### SUPPLIED ENTRIES
>> Start
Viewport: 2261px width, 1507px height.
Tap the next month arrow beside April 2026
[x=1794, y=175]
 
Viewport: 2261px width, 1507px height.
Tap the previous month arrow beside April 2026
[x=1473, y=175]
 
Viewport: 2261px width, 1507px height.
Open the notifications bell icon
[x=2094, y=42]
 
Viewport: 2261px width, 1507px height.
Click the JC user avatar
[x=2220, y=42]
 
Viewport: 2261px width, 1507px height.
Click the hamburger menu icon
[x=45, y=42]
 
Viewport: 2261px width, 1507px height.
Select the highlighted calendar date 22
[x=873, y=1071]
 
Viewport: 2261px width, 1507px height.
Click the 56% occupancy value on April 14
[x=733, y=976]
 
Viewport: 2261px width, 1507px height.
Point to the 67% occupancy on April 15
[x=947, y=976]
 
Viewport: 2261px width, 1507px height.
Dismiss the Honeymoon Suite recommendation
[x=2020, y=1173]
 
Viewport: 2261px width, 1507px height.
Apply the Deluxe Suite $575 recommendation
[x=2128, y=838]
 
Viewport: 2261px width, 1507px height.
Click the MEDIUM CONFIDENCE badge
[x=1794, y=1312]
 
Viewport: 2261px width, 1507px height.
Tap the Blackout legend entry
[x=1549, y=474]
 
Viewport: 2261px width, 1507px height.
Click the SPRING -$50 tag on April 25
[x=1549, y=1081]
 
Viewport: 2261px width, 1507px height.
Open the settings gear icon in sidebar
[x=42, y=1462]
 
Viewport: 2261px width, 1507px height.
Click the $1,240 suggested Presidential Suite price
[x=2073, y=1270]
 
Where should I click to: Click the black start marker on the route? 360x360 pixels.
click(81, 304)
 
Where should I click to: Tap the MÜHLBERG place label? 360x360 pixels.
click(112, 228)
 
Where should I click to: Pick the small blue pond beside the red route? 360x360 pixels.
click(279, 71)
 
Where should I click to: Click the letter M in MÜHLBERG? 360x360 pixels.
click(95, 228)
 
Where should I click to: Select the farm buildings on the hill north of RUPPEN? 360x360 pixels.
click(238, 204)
>> End
### EXERCISE GOAL
List every line in the rows above that contains the word "recommendation", copying each one in full.

### WRITTEN ANSWER
Dismiss the Honeymoon Suite recommendation
Apply the Deluxe Suite $575 recommendation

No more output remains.